Welcome Cascading 2.0 – the open source API to ease your Hadoop woes
Big Data headache? Worry no more – Cascading 2.0 is here to solve it.
Ever wanted to harness the best of Hadoop, but struggled with the logistical headache the transition caused? It appears a new release might be the answer to your Big Data headache, as Concurrent have released Cascading 2.0 – an open source data workflow API, positioning itself as an alternative to MapReduce.
Cascading 2.0 is a Java application framework that enables developers to build robust, Apache Hadoop data management applications for the cloud or to keep them in-house. It’s already garnered some impressive suitors – Etsy, Razorfish and most notably Twitter, probably the most impressive use case to study.
Twitter has recently undergone an open source drive, releasing some very interesting tools to the masses, but they’ve also realised the need to be flexible in their infrastructure to deal with such fluctuation. The Cascading framework is designed for data scientists, Hadoop administrators and application developers alike, to collaborate and rapidly develop and deploy scalable Big Data applications, but also analyse unstructured and semi-structured data in any format from NoSQL databases for example.
Arguably the neatest thing about Cascading is its multilingual approach – you can build and test applications from the desktop in the language of your choosing – Java, Scala, Clojure and JRuby are all welcomed into the fold.
This release represents five years long work by founder Chris Wensel, Concurrent’s CEO, with the first code base appearing in 2007 – way before the Big Data curve. Now Cascading 2.0 enters the opening with an Apache 2.0 license to boot – hopefully giving it the adoption it deserves.

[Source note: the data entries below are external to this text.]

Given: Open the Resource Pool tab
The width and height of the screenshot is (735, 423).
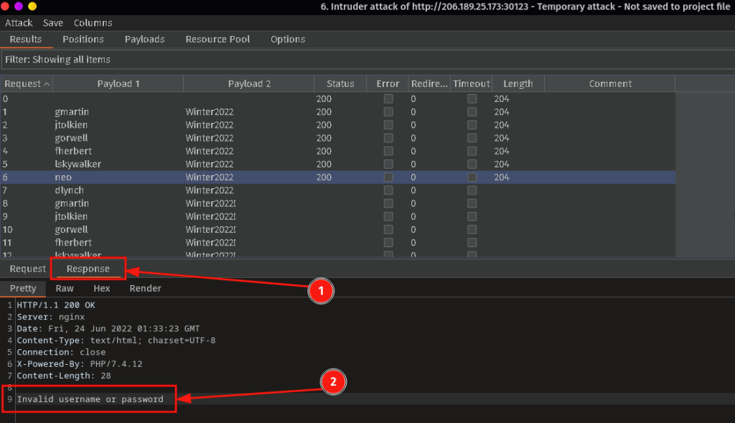Looking at the screenshot, I should click(x=217, y=39).
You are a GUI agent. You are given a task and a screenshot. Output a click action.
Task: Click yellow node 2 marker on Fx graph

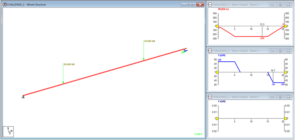285,118
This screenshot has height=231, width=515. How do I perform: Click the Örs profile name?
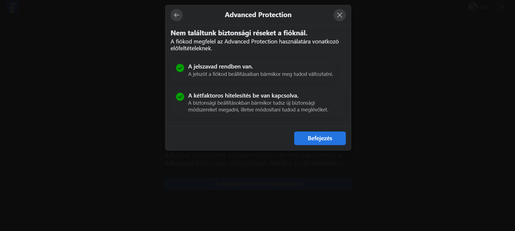(484, 7)
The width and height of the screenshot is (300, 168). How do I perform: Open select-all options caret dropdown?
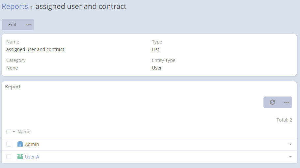[x=14, y=132]
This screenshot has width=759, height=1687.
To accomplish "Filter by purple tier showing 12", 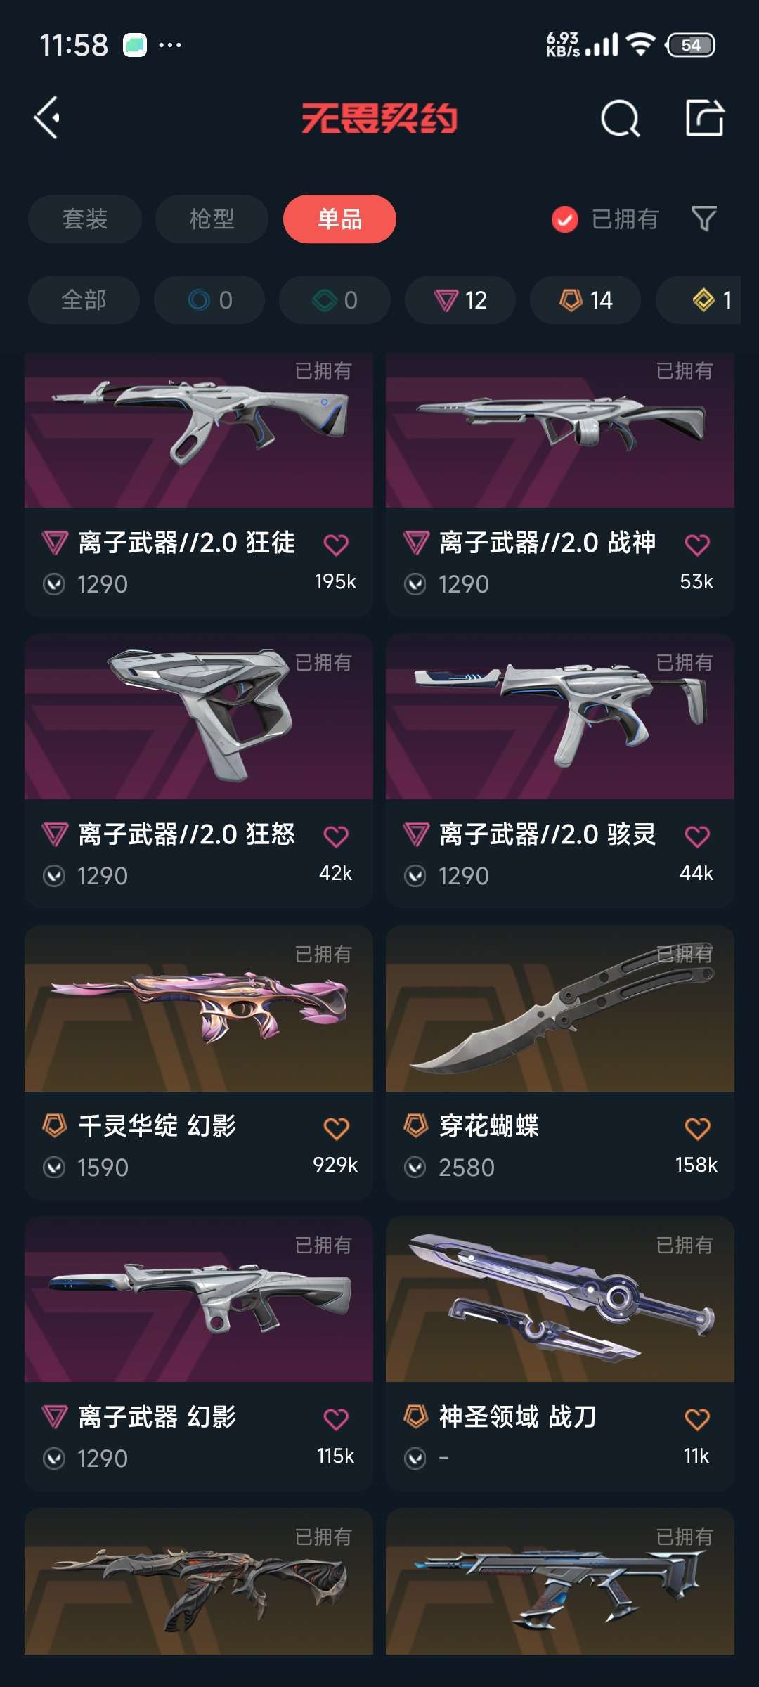I will pos(460,300).
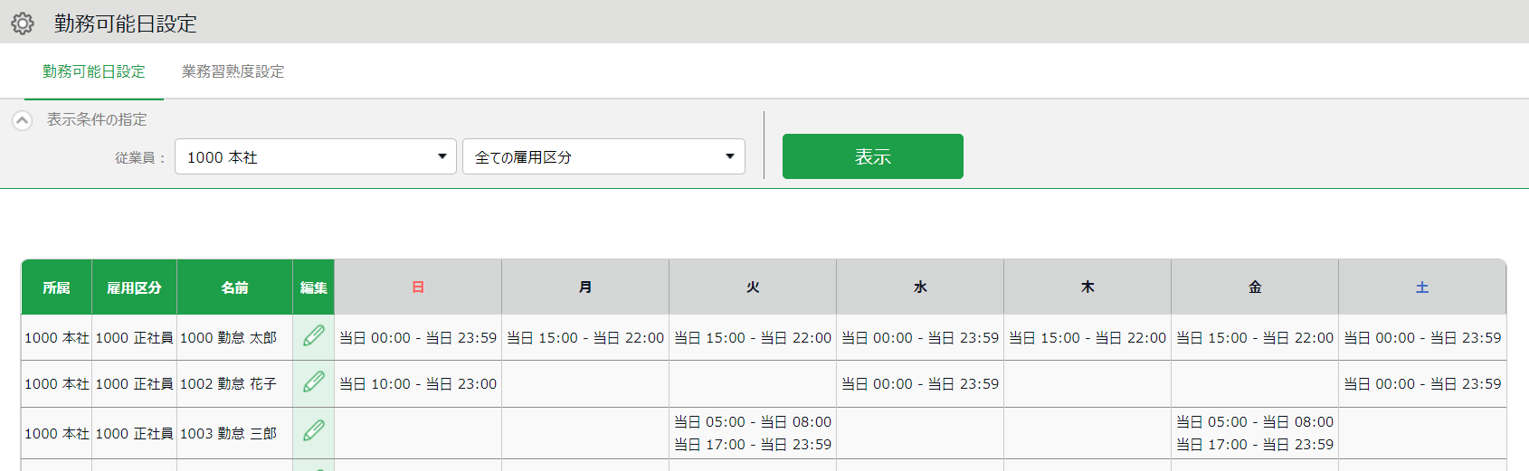
Task: Click the settings gear icon
Action: click(x=23, y=23)
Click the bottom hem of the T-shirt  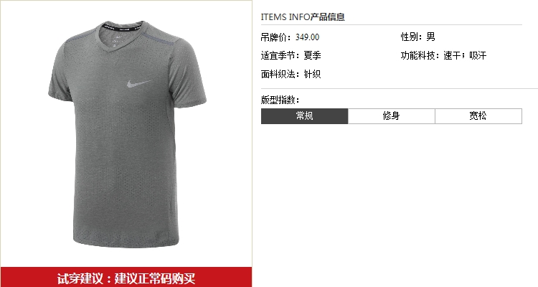pyautogui.click(x=126, y=243)
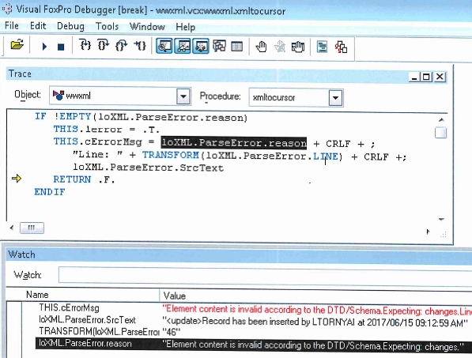Click the Step Out braces icon

[x=121, y=45]
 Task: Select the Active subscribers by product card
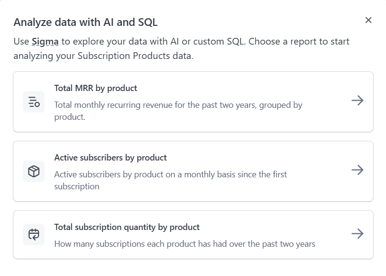click(x=193, y=171)
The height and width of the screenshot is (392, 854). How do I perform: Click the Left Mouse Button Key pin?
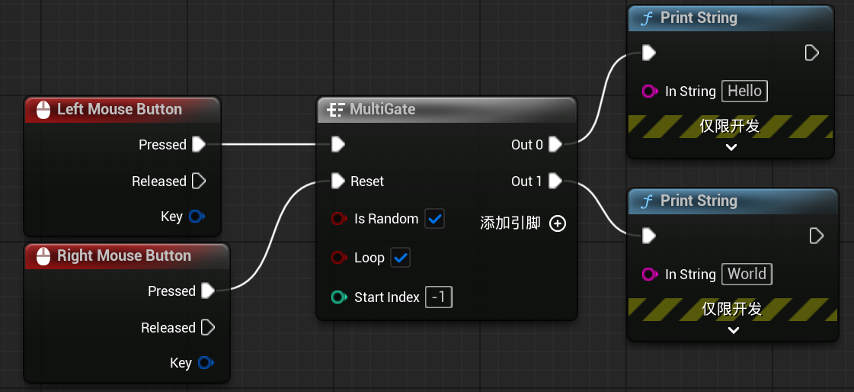(196, 217)
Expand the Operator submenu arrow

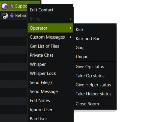pyautogui.click(x=70, y=28)
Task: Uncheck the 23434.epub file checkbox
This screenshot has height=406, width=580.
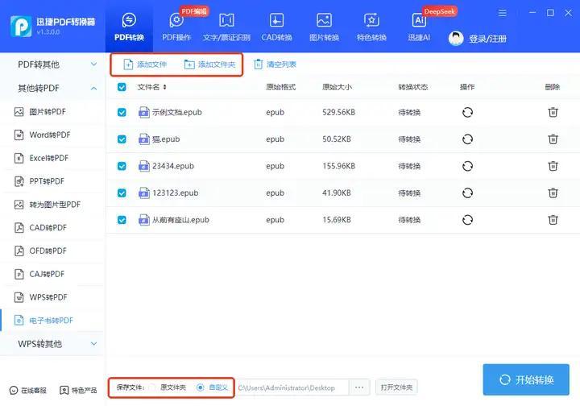Action: click(122, 167)
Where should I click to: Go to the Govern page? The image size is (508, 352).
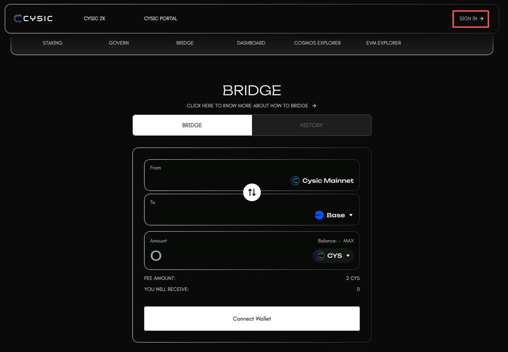coord(119,43)
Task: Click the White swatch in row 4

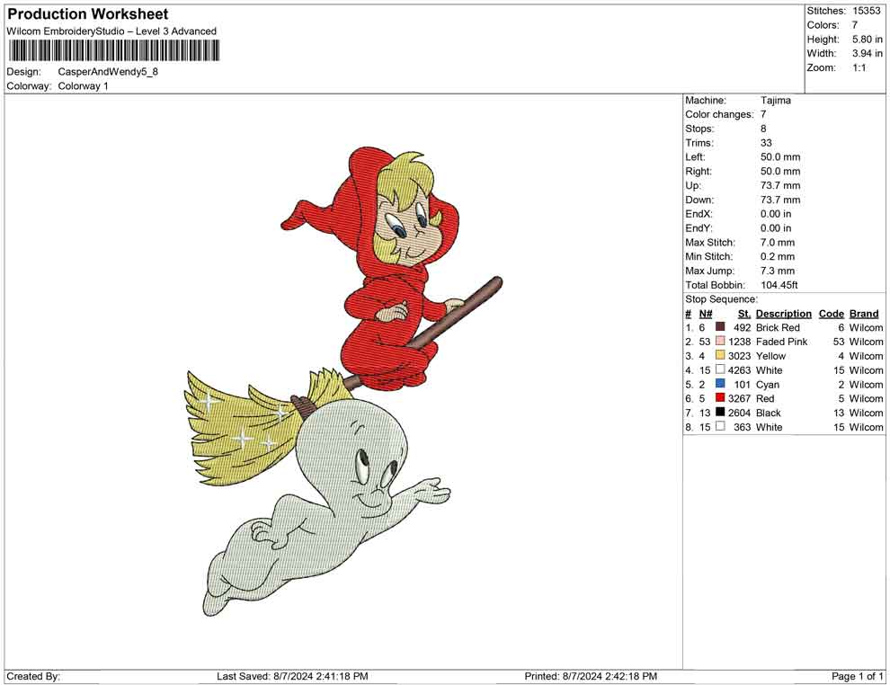Action: pyautogui.click(x=719, y=370)
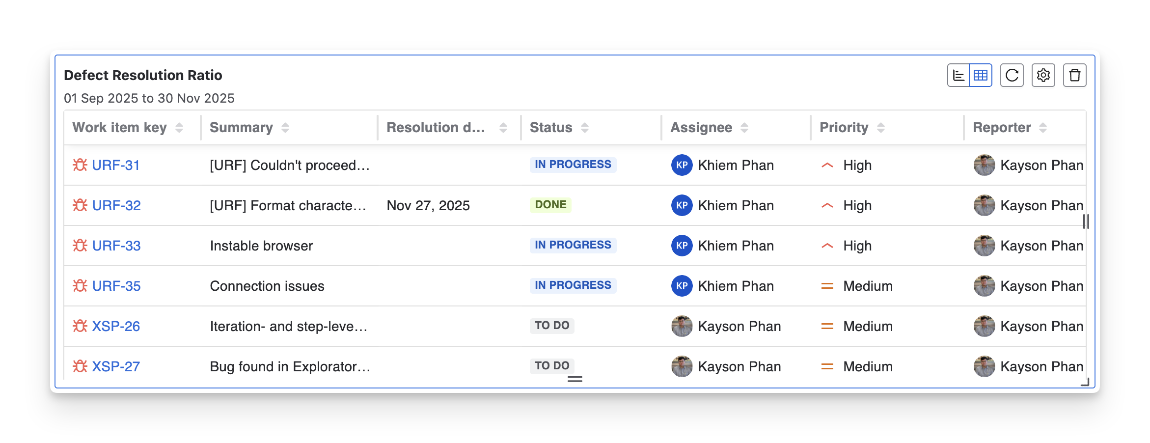Click Khiem Phan avatar in URF-32 row
The image size is (1150, 443).
682,205

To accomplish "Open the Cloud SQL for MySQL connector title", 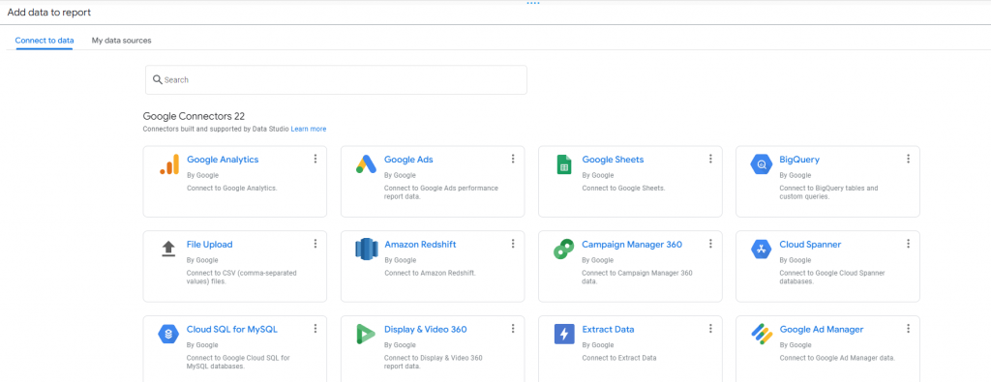I will click(232, 330).
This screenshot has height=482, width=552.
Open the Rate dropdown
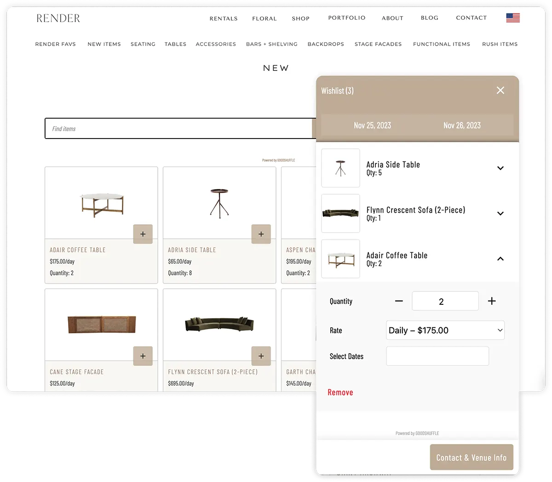(445, 330)
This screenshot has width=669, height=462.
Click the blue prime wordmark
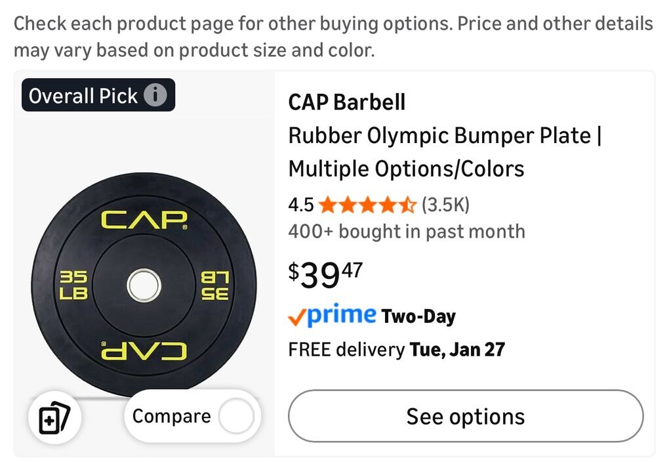(x=341, y=316)
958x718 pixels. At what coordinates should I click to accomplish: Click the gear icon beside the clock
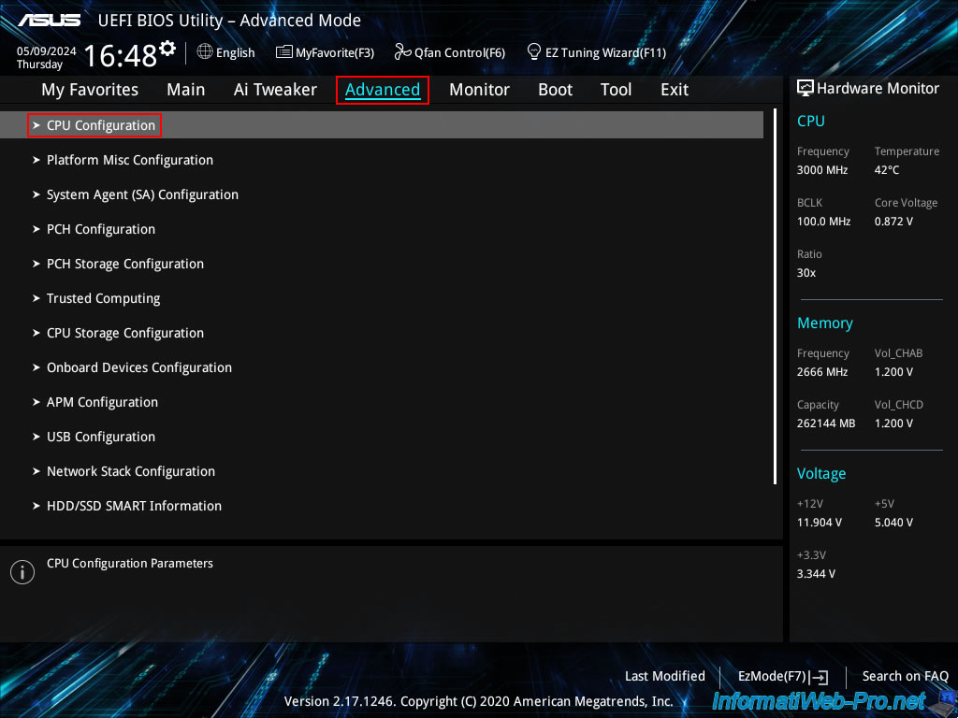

“Building applications on Hadoop, despite its growing adoption in the enterprise, is notoriously difficult. We are driving the future of application development and management on Hadoop, by allowing enterprises to quickly extract meaningful information from large amounts of distributed data and better understand the business implications. We make it easy for developers to build powerful data processing applications for Hadoop, without requiring months spent learning about the intricacies of MapReduce,” said Wensel.
It appears other Big Data experts are following Cascading’s rise with interest.
“MapR shares a commitment to the growing, innovative and rich Hadoop development community. Cascading is already integrated and distributed as part of our MapR Distribution, and is widely used across organizations that depend on Big Data analysis. Cascading lets enterprise developers focus on the business of applications and data processing, while handling the complexities of development.” said MapR Technologies’ CEO and co-founder John Schroeder.
An alternative to MapReduce will certainly liven up the Big Data processing world, and Cascading is well placed to be a viable competitor.